By Caroline Phillips

“Consent based siting” is the process proposed by the Department of Energy (DOE) to locate radioactive waste dump sites around the US. Fairewinds Energy Education believes that such a process is biased against communities struggling financially due to factory closings and the global economy. Choosing an atomic waste dump is tempting to towns and villages so anxious to increase short term income and economic survival that they are willing to sacrifice long-term environmental damage in return for that income.

At its heart, the consent based process is an environmental justice violation as well as a DOE method to avoid finding an appropriate scientifically viable site to dump by foisting it on impoverished citizens who will not mount a protest.

Nuclear waste remains toxic for tens of thousands of years. The consent based siting proposed by the DOE lures currently underemployed citizens to commit their hometown community for hundreds of future generations of potential genetic damage in return for a short term income gain to a few individuals, who own that land.
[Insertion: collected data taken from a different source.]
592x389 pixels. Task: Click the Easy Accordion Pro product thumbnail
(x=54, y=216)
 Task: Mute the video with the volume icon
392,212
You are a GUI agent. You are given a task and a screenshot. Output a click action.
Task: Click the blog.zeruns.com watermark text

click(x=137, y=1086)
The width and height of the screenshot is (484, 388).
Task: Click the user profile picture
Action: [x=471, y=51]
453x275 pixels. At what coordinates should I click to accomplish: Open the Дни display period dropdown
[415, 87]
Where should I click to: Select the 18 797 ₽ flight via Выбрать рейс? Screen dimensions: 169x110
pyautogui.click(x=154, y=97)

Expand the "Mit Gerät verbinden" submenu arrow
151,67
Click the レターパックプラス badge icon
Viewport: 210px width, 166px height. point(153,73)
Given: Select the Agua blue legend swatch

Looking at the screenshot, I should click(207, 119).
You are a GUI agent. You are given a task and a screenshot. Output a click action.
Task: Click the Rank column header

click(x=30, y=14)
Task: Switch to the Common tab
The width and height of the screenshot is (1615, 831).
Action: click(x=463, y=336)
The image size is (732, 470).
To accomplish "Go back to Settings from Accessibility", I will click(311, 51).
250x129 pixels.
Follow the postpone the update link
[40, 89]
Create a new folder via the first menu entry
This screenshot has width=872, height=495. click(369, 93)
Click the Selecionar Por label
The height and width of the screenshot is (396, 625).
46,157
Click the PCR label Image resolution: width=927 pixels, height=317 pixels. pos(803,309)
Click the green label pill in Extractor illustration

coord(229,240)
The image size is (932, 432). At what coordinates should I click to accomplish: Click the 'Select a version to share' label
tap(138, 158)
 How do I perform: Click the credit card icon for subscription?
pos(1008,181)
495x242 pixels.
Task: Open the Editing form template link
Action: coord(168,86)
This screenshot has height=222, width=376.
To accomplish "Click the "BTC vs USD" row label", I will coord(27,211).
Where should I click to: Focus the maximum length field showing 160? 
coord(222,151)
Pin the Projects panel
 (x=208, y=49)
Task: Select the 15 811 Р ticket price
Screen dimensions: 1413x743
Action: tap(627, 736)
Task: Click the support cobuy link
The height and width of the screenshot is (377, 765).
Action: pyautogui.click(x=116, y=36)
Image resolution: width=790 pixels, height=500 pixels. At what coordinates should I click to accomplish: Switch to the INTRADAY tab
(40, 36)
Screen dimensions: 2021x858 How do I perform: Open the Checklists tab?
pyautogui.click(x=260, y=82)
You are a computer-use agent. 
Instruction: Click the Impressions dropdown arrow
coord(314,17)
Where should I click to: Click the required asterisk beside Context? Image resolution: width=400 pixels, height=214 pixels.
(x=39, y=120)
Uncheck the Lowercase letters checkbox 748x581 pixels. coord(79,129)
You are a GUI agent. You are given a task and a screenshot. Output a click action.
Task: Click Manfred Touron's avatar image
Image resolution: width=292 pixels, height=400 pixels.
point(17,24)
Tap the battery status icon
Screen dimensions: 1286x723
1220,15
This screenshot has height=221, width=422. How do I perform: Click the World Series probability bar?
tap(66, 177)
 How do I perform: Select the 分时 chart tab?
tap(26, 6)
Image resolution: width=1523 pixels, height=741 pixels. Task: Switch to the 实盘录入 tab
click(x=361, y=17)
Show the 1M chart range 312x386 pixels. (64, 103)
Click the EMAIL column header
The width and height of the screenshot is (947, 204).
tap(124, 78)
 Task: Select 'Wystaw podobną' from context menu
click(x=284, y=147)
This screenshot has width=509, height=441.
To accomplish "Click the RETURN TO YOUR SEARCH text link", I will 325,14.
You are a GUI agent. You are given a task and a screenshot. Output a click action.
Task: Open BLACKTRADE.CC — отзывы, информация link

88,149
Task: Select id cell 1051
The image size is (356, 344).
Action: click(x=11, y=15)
While atomic power reactors have left all of us with mountains of radioactive garbage that will need monitoring and special handling for hundreds, and even thousands, of years, instead the DOE must find the best waste dump location, and not just stick the waste where the fewest individuals will launch protest actions. When Litchfield County Connecticut and Orange County California have an equal chance at being chosen to be the site of a nuclear waste dump as environmentally sensitive low income counties in Texas or Native American reservations in the west, the DOE will have succeeded in optimizing its search for a waste disposal site. The current Consent Based Siting process violates the basic tenants of environmental justice.